The information comes in the form of OSHA’s new enforcement directive to agency field personnel, but it also will be useful to employers in meeting requirements of the standard. The standard was published Jan. 8, 1998, and employers had to be in compliance by Oct. 5, 1998. The new rule includes the "two-in/two-out" provision aimed at improving firefighter safety.
The new standard applies to all respirator use in general industry, shipyards, marine terminals, longshore facilities, and construction workplaces. It does not apply to agricultural operations or to occupational exposure to tuberculosis.
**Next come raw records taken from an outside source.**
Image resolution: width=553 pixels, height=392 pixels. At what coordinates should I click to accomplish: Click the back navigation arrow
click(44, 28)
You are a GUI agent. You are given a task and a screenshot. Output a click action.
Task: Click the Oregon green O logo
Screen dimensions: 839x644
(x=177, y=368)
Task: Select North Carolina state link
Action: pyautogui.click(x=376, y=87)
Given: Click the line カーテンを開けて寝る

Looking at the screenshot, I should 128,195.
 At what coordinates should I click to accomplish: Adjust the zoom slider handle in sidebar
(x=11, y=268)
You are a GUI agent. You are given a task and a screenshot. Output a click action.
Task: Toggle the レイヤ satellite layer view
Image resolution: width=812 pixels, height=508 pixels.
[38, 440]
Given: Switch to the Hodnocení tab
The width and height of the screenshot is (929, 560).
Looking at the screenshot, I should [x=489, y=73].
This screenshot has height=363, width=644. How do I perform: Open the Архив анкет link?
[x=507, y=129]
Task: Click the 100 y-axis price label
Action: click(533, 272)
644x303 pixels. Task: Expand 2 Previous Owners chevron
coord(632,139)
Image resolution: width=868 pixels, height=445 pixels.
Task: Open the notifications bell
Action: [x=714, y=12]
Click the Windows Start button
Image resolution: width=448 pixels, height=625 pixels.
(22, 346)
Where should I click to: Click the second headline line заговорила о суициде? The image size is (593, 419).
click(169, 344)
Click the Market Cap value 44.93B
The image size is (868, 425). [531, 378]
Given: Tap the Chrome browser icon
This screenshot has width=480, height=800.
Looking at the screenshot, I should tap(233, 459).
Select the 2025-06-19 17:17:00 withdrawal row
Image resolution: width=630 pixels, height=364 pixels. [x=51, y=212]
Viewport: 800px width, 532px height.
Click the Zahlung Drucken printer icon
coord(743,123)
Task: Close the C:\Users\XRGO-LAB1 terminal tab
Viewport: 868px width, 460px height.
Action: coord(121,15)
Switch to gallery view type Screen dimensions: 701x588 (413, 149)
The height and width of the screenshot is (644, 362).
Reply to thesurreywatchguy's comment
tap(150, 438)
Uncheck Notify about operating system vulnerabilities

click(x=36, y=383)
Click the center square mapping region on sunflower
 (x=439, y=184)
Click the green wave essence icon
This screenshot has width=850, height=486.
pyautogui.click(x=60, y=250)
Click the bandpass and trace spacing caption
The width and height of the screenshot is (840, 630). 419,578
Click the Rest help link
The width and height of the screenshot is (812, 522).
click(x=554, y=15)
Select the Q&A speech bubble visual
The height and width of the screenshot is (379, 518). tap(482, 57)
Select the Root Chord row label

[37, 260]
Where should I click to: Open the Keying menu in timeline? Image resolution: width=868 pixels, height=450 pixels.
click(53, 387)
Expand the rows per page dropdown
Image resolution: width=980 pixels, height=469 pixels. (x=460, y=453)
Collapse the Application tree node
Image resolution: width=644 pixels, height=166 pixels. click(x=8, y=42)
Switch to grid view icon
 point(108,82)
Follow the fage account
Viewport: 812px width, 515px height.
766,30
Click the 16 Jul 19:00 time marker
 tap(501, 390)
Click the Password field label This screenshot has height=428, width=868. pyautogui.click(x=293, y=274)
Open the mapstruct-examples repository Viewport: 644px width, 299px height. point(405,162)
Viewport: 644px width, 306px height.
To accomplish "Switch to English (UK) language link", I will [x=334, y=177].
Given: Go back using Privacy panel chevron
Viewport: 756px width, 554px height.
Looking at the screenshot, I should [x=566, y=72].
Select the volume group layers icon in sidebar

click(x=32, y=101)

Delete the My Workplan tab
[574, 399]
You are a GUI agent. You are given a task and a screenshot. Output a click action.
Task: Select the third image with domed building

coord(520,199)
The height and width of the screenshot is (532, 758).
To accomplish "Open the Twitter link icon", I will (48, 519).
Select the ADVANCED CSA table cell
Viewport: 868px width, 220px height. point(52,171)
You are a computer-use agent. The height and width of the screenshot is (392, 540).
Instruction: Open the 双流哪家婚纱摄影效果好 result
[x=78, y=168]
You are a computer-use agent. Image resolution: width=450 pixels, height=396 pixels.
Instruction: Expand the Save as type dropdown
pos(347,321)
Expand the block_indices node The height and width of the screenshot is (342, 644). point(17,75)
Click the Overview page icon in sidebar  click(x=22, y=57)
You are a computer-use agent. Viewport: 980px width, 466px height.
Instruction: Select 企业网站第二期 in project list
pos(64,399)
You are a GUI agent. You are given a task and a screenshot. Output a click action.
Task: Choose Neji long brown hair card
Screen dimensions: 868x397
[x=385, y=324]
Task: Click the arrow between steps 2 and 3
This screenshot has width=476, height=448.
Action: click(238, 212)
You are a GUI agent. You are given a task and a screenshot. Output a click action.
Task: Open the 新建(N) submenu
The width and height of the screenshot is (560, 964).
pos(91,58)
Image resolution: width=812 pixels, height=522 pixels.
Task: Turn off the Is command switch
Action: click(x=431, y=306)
The use of respirators to protect against tuberculosis will continue to be enforced under the old standard, which has been redesignated 1910.139. The old standard will apply to tuberculosis only until OSHA issues a final standard for occupational exposure to tuberculosis.
The new respirator standard, 1910.134, applies to respirators worn to protect employees from exposure to air contaminants above a specified exposure limit or otherwise necessary to protect employee health.
It also covers situations in which respirators are otherwise required to be worn by the employer, and when respirators are voluntarily worn by the employee for comfort or other reasons.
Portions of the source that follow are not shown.